Alternative Medicine 

New hospital-based program aims to reduce the number of gunshot victims.

Hot weather and hot tempers go hand-in-hand, according to local crime statistics that show a rise in violent crimes in the summer months.

Memphis mayor A C Wharton and the Regional Medical Center at Memphis (the MED) are banding together to cool things down with their new hospital-based violence intervention program, which is designed to reduce the number of gunshot wound victims, beginning this August.

"The overall goal is to reduce repeat injury by gun violence," said Tish Towns, the MED's senior vice president of external affairs. "We want to help young people who are victims of gun violence find different ways to work toward preventing retaliation."

The program will target youth between 13 and 24 years old. Last year, 1,343 people within this age range were arrested for gun-related crimes in Memphis. More than 2,300 people were shot or reportedly shot at in Memphis last year. There were 157 homicides in 2012, and more than 80 percent of those were committed with a firearm.
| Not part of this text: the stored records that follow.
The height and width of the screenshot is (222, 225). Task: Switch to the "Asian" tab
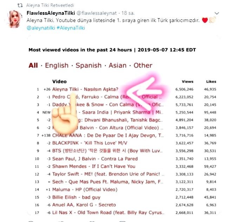click(x=117, y=65)
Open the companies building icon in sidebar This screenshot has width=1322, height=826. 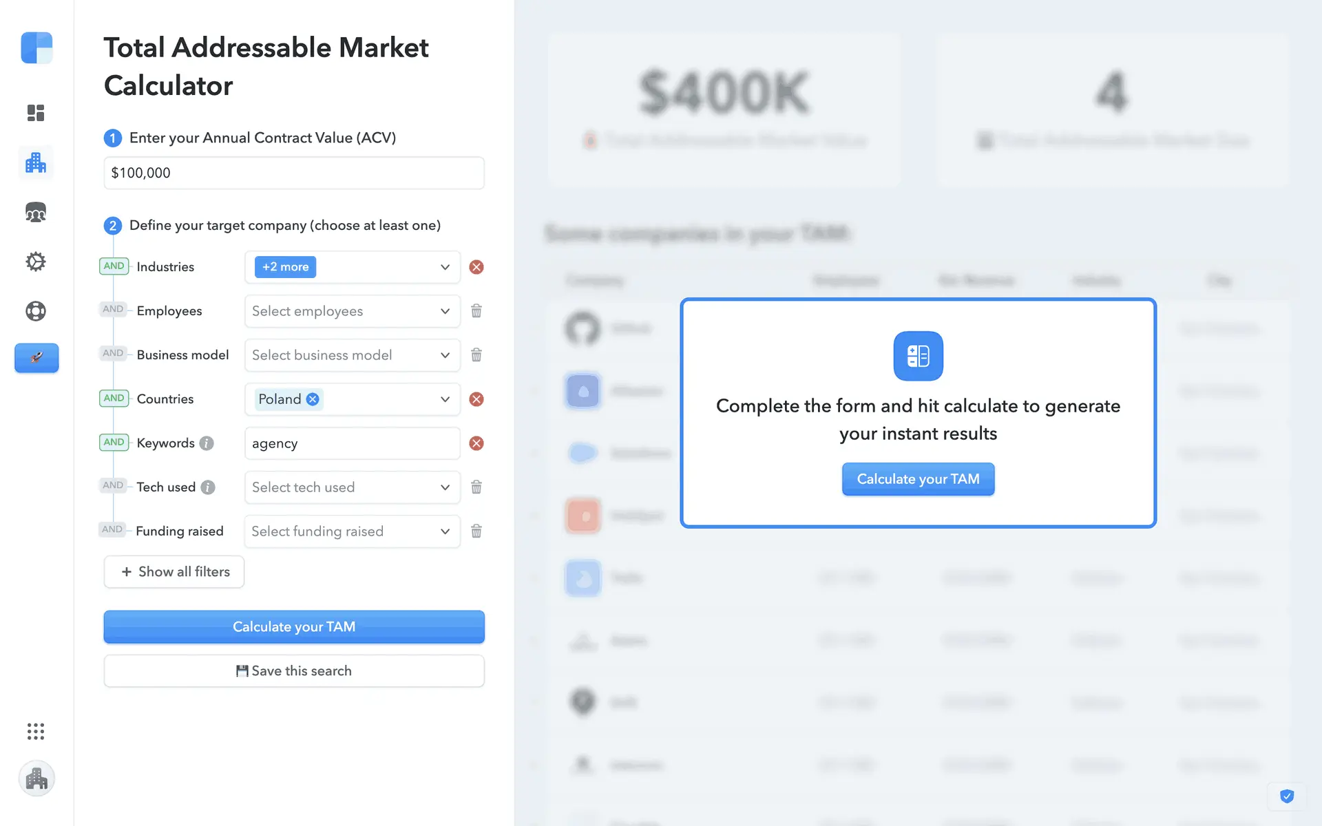pyautogui.click(x=36, y=163)
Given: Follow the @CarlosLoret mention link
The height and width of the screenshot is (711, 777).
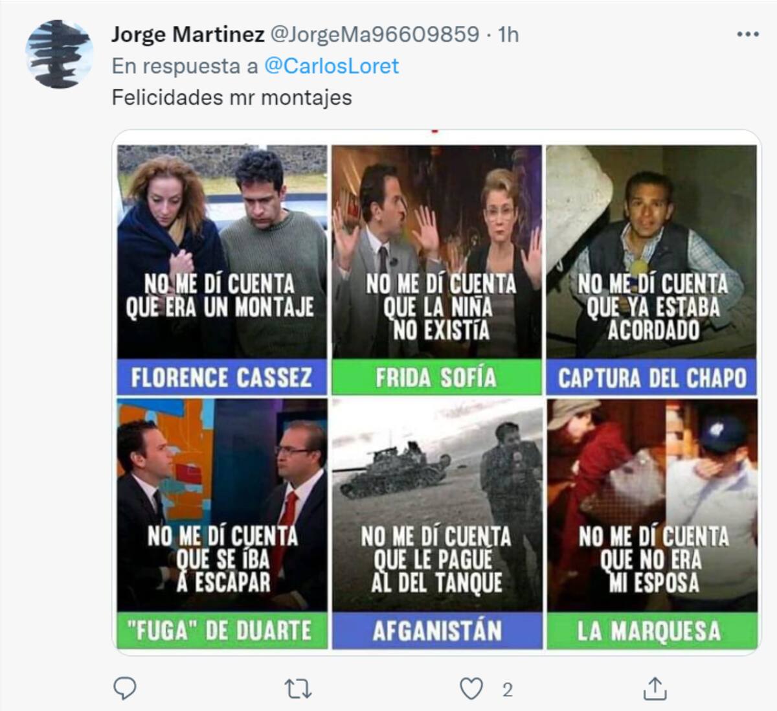Looking at the screenshot, I should 332,66.
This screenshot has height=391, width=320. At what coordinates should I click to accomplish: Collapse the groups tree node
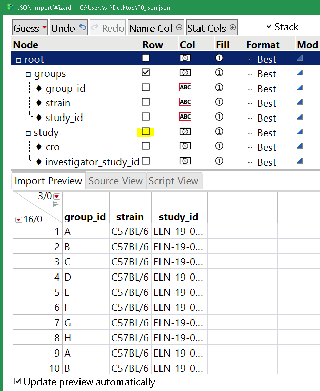(28, 74)
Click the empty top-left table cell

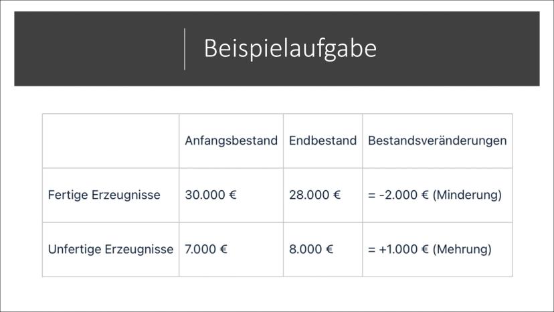pos(110,141)
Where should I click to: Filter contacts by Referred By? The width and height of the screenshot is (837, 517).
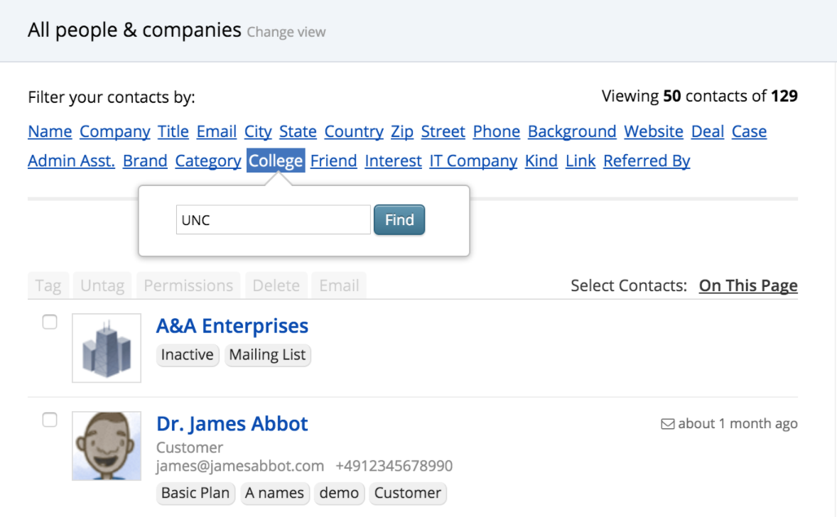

As young gunshot victims come into the MED, a liaison will work with them and their families by linking them to resources like the Gang Reduction Assistance for Saving Society's Youth (G.R.A.S.S.Y.) program, counseling, GED classes, neighborhood groups, parenting classes, and job training.

The program is a part of Wharton's "Memphis Gun Down" project, a plan that seeks to reduce youth gun violence by 10 percent citywide and by 20 percent in selected areas of Frayser and South Memphis by September 2014.

The hospital-based violence intervention program is one of several initiatives created by the Mayor's Innovation Delivery Team, which is financed by a $4.8 million grant provided by New York mayor Michael Bloomberg to help reduce handgun violence.

"Memphis Gun Down is excited to partner with the Regional Medical Center at Memphis to launch the hospital-based intervention program to complement our existing street and school-based interventions," Wharton said. "We are committed to reaching out to our youth, impacting their lives, and providing them with opportunities wherever they are. It is never too late for a young person to turn his life around and make a positive change."

The Regional Medical Center is the only destination to treat individuals suffering from traumatic injuries, such as gunshot wounds, within a 150-mile radius of Memphis. According to Towns, gunshot victims make up a small percentage of the Med's more than 4,000 annual admissions, however, she said any number is unacceptable.

"One youth who is a victim of a gunshot, coming to our hospital and then being discharged to the same set of circumstances, is just one youth too many," Towns said. "I think the program could have a significant impact on our community. The goal is to intervene with that victim when he or she is admitted to the hospital, to become their friend, and to really help them find other outlets and nonviolent alternatives to their life."

There are about 20 hospital-based violence intervention programs nationwide. Other areas implementing similar programs include Baltimore, Oakland, Chicago, Sacramento, and Philadelphia.